**Stored data**:

___

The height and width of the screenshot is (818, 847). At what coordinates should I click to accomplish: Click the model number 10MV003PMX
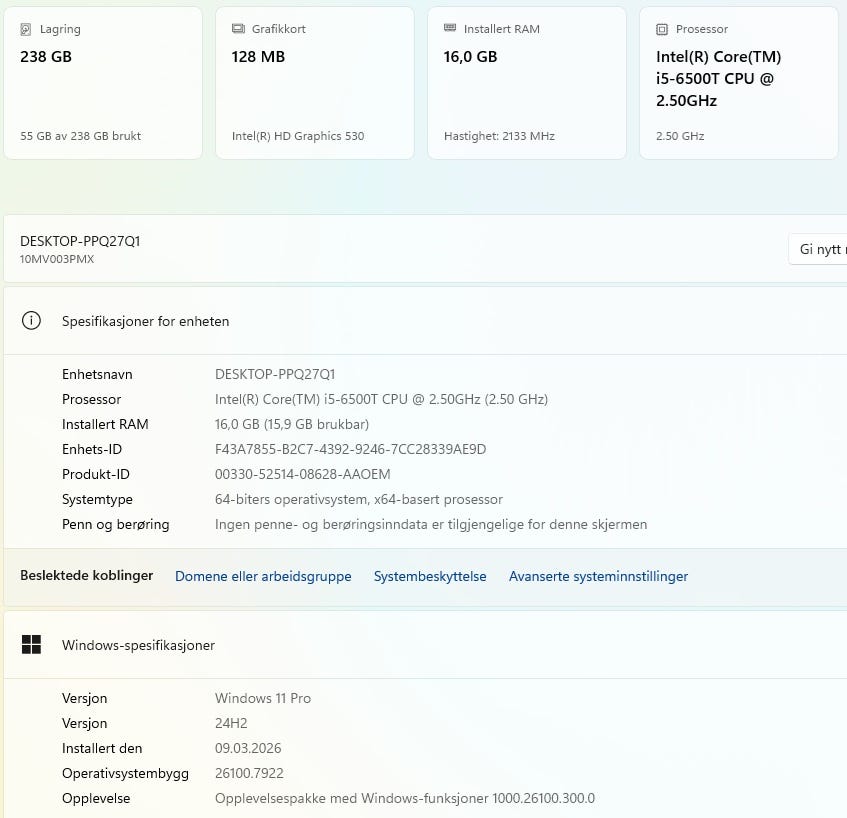pyautogui.click(x=57, y=259)
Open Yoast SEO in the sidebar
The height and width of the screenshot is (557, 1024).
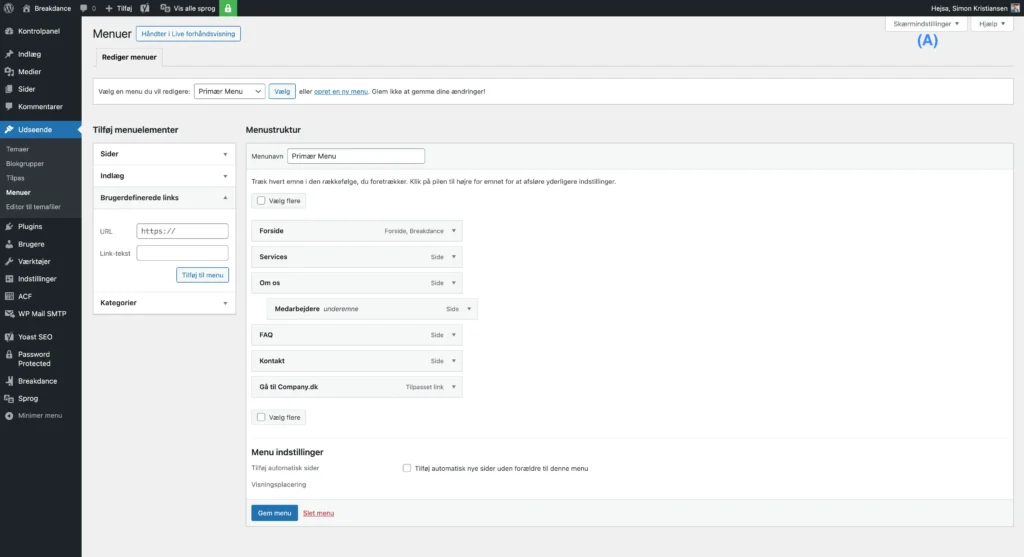click(35, 337)
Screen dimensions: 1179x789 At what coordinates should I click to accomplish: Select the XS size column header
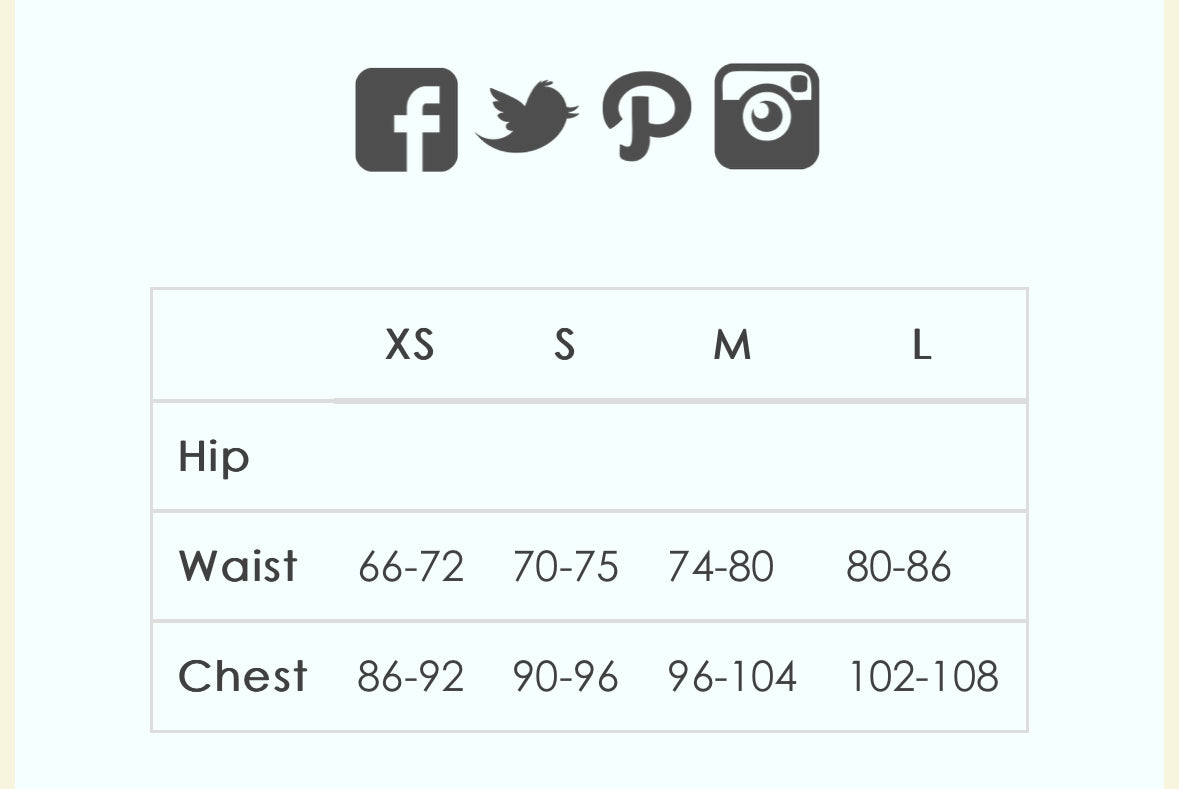[410, 346]
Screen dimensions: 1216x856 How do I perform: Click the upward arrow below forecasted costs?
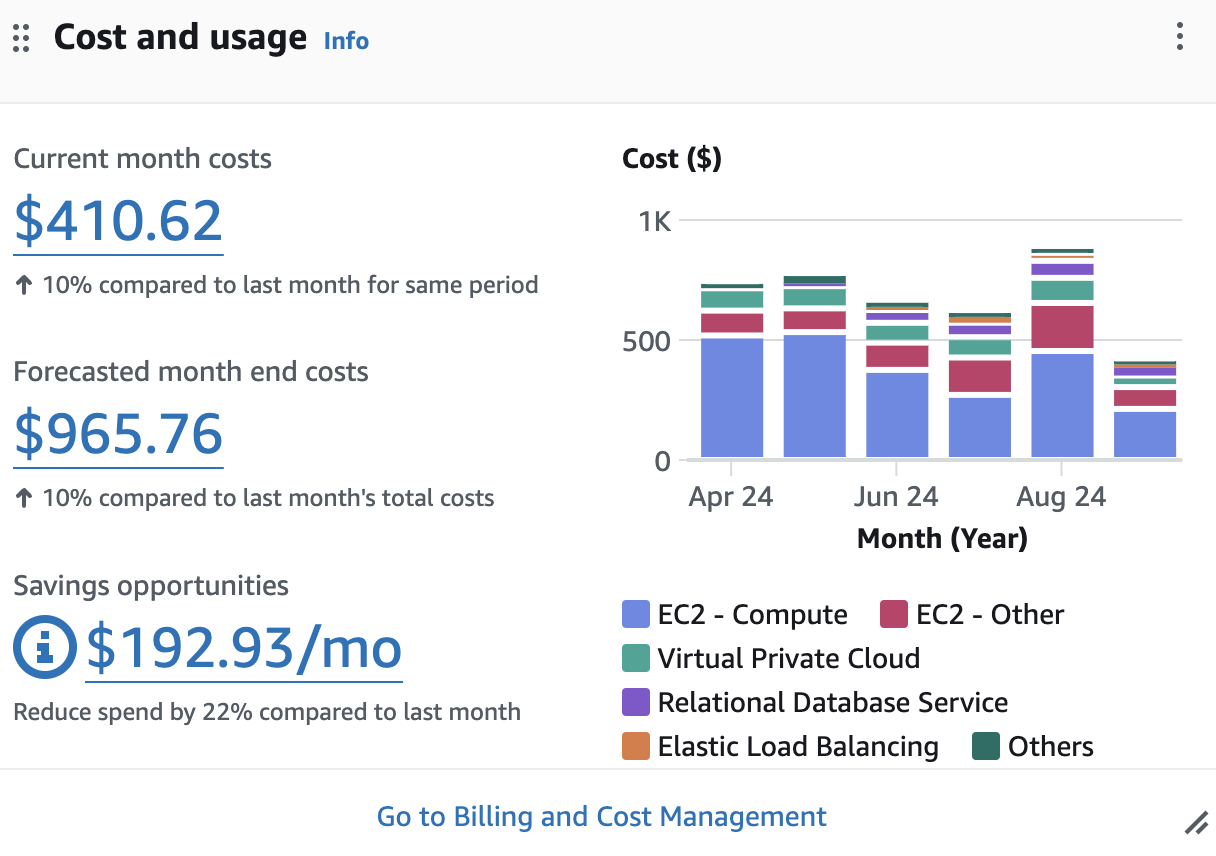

___

**What you need to do**: Could you transcribe all of the data exactly, keeping every picture out of the copy?

**Result of the exercise**:
The height and width of the screenshot is (818, 847). At what coordinates should I click to accomplish: Click the model number 10MV003PMX
pyautogui.click(x=57, y=259)
Open Yoast SEO in the sidebar
The height and width of the screenshot is (557, 1024).
click(35, 337)
Screen dimensions: 1179x789 At what coordinates should I click to accomplish: Select the XS size column header
[410, 346]
Screen dimensions: 1216x856 How do I perform: Click the upward arrow below forecasted costs?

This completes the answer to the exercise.